- Task description: Reproduce every line in the material below that holds "value".

- Exercise inputs:
──────
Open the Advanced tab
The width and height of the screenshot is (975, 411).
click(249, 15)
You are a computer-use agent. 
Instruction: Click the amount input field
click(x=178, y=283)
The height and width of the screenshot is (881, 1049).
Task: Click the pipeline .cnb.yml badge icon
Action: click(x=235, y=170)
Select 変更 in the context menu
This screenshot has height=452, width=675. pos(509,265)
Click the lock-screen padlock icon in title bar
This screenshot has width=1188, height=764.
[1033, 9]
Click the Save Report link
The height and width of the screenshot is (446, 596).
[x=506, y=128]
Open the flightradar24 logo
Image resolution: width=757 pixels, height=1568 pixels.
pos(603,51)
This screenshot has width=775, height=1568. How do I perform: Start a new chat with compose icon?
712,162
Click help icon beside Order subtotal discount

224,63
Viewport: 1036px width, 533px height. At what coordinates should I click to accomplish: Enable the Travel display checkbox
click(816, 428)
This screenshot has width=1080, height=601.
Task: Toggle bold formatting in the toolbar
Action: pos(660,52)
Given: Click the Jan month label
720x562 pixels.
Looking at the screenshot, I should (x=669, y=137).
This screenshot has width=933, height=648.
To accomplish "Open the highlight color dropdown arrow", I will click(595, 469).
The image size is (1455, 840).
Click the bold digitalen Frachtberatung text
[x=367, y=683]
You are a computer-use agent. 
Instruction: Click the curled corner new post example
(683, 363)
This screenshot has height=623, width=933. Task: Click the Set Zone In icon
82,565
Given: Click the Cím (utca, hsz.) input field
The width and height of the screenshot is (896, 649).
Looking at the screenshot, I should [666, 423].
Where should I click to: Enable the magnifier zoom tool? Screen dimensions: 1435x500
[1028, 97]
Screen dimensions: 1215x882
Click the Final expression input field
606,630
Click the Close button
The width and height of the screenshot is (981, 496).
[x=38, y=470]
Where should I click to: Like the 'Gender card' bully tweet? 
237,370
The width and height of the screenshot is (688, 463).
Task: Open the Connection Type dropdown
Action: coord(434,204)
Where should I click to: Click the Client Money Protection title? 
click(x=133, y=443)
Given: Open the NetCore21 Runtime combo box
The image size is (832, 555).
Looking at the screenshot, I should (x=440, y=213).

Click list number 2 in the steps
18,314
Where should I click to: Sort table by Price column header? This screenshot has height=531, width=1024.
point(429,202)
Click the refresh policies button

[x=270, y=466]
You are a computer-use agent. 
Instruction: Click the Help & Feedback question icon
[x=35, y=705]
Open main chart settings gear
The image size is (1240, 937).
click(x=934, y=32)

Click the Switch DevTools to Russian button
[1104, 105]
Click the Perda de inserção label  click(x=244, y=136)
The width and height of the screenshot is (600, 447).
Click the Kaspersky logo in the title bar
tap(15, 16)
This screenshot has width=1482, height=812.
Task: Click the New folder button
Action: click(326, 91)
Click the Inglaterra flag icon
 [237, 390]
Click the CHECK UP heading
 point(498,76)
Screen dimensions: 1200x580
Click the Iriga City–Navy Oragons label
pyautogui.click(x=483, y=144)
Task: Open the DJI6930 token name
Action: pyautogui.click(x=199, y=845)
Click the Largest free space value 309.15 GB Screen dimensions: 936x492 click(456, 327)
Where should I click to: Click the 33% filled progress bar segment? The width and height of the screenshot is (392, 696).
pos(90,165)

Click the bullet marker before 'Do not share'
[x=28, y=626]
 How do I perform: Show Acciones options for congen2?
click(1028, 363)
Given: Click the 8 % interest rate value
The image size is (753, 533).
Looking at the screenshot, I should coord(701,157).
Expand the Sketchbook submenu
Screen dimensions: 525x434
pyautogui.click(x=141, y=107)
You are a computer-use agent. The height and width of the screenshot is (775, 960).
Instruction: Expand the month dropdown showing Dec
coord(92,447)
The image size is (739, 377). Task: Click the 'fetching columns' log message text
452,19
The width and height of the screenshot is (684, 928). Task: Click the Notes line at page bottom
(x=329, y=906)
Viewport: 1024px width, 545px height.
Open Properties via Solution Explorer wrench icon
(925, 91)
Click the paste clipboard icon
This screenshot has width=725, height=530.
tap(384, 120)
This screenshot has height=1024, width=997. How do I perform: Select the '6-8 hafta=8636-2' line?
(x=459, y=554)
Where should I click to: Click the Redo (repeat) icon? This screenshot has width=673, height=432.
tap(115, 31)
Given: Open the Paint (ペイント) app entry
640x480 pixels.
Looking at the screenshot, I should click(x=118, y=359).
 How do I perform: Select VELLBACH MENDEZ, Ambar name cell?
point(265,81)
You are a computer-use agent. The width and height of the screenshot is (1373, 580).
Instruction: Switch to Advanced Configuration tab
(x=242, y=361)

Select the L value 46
──────
- Result for this task:
Click the Largest free space value 309.15 GB Screen dimensions: 936x492 click(456, 327)
Given: Click the 8 % interest rate value
Select the L value 46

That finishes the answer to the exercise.